As part of the Crowd4SDG Horizon 2020 program, we developed and implemented a data-driven framework to monitor and evaluate participatory dynamics in early-stage citizen science teams tackling the Sustainable Development Goals (SDGs), with a focus on Climate Action (SDG 13). Our contribution centered on quantifying engagement, collaboration, and diversity in 26 interdisciplinary teams across two innovation cycles, using a combination of digital traces (Slack data) and self-reported surveys (CoSo platform).
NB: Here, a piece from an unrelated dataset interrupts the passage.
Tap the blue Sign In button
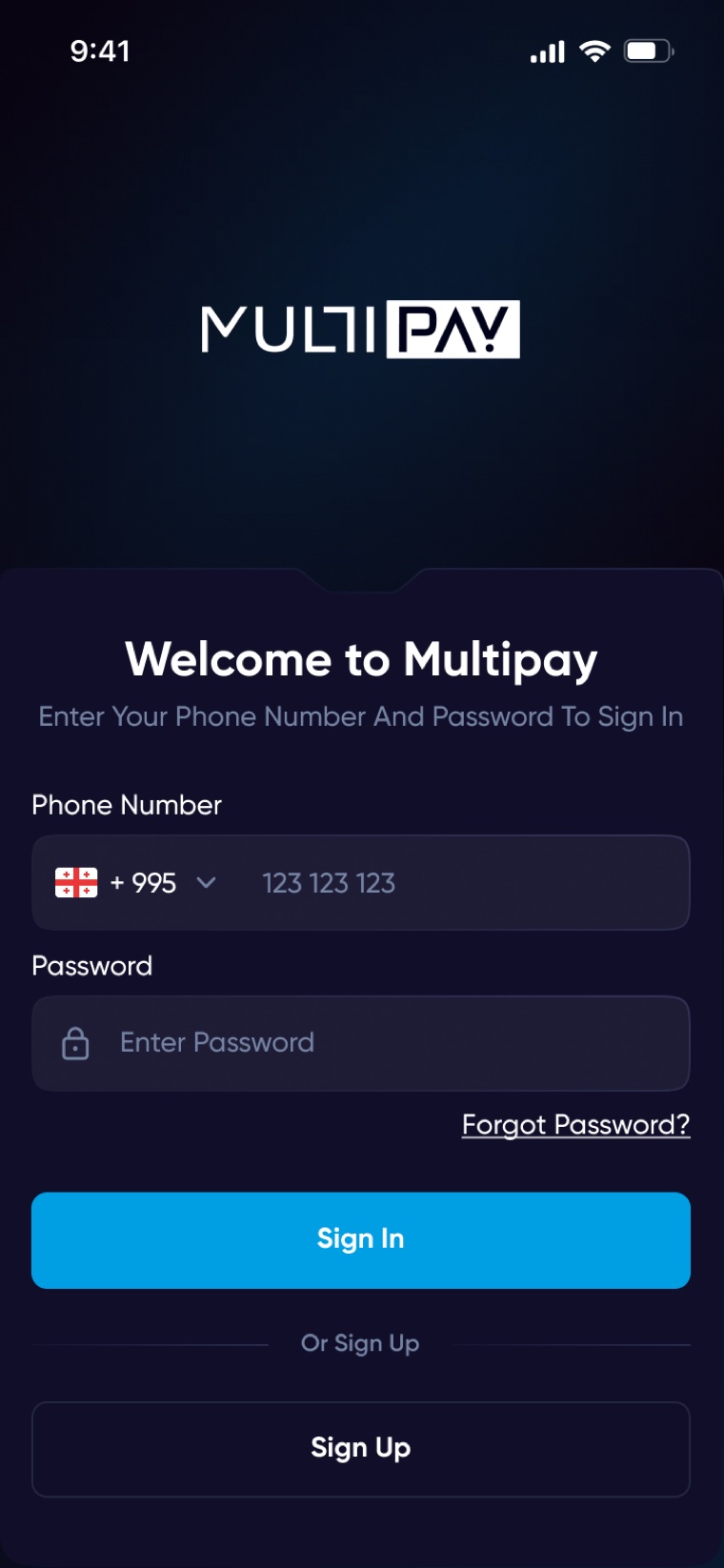 tap(361, 1239)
We reconstructed multi-layer social networks reflecting formal and informal team interactions—collaborations, advice-seeking, and prior ties—and extracted features such as network centrality, communication frequency, and activity regularity. Using LASSO regression, we identified key predictors of project success and quality. Notably, team engagement, interdisciplinary composition, and strategic advice-seeking were consistently associated with higher project scores and advancement in the incubator. We also built a real-time dashboard to support facilitators in tracking interaction dynamics and improving inclusion and coordination.
Our findings are detailed in:
- Citizen Science: Theory and Practice: Collaboration and performance in citizen science projects.
- HAL Report on Statistical Models: Linking collaboration dynamics to project performance.
- HAL Report on the in-situ assessment of collaborations: Visualising engagement and collaboration networks.
- CoSo platform description (ACM 2021): Scalable collection of interaction data in online teams.
- PhD Thesis by Rathin Jeyaram: Chapter 2 offers an in-depth account of methods, results, and dashboard implementation.
This work showcases how network science approaches can support the design, facilitation, and evaluation of open innovation programs. Our methods are reusable for future science and innovation incubators aiming to foster effective teamwork and meaningful progress on global challenges.